THE Chen Fu Ji Fried Rice restaurant, which has a history of more than 50 years, called it a day on Saturday, the last of three consecutive days during which its owner Roger Koh specially took to the kitchen to cook its most famous dish for the loyal customers.
According to Mr Koh, 55, who is a chartered accountant by training, the restaurant at Riverside Point was crowded with customers as early as 4 pm on Saturday.
Many had come after learning that it was its last day of operations, reported Chinese evening daily Lianhe Wanbao.
When its reporter arrived at 10pm, he found the eatery's signboard was already taken down but the owner was still around chatting with some customers.
Mr Koh told Wanbao that more than 200 customers came throughout the day, including many who had come specially for the first time to try the Gold Plated Fried Rice.
It was priced at $25 a dish.
He also revealed that he was recorded on video - for the first time - stir-frying the well-known dish.
"As there were too many customers, each had to be limited to only one dish, which also had to come in smaller amount," said Mr Koh.
"Otherwise, there won't be enough for everyone," he added.
Earlier, he told Chinese daily Lianhe Zaobao that the restaurant could not continue anymore, with rental too high, the labour market too tight and customers too few.
Mr Koh said the idea of winding up had dogged him for more than a year after he found it necessary to transform his business model.
Besides, he pointed out, turnover in local food business has declined apparently by between 20 and 30 per cent this year.
Chen Fu Ji had constantly been criticised for "overpricing" since Mr Koh bought the brand in 1995.
But he insisted that lots of work and expensive ingredients went into its signature dish.

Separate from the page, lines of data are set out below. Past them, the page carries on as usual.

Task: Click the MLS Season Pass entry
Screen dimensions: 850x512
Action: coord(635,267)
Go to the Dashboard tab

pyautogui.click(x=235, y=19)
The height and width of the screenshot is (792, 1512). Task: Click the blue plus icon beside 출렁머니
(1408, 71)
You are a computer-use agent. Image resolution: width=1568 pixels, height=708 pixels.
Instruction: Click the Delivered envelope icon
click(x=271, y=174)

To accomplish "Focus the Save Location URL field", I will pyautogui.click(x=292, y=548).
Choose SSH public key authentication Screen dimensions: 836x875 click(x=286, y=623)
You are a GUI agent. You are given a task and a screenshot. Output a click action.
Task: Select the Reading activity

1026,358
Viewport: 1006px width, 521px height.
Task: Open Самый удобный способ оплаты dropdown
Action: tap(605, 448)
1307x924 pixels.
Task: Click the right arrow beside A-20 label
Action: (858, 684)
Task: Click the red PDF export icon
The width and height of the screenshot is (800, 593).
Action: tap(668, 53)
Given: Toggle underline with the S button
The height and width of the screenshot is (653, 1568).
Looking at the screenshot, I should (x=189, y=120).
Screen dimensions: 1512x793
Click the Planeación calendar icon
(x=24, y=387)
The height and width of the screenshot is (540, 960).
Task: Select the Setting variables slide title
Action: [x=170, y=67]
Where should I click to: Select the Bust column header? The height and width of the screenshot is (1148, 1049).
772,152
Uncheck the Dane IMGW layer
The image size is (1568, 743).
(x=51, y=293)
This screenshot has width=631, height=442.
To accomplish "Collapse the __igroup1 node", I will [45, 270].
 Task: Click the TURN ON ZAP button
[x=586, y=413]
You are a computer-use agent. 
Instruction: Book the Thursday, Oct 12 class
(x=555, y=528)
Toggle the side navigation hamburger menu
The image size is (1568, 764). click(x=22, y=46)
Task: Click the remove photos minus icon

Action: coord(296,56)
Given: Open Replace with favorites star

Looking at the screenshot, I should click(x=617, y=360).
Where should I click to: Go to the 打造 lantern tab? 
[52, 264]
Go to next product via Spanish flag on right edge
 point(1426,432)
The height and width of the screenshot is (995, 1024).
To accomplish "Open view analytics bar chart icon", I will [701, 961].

He lamented that the price was kept unchanged for years, despite the rise in costs, to prevent driving away even more customers.
The Riverside Point branch was the only Chen Fu Ji outlet still standing this year, after the other nine, including the oldest one at Erskine Road opposite Maxwell Food Centre, were closed through the years.
Chen Fu Ji had its genesis in Chinatown in the 1950s, where a small shop run by a woman and her two daughters made famous the Gold Plated Fried Rice.
The recipe is said to have been passed down from ancient China.
The daughters were hired by a Japanese to work at his restaurant at Erskine Road in 1992 but the brand was soon sold to Mr Koh.
The women worked for six months only under Mr Koh but, in that short span, they had passed on their cooking skill to him and his chefs.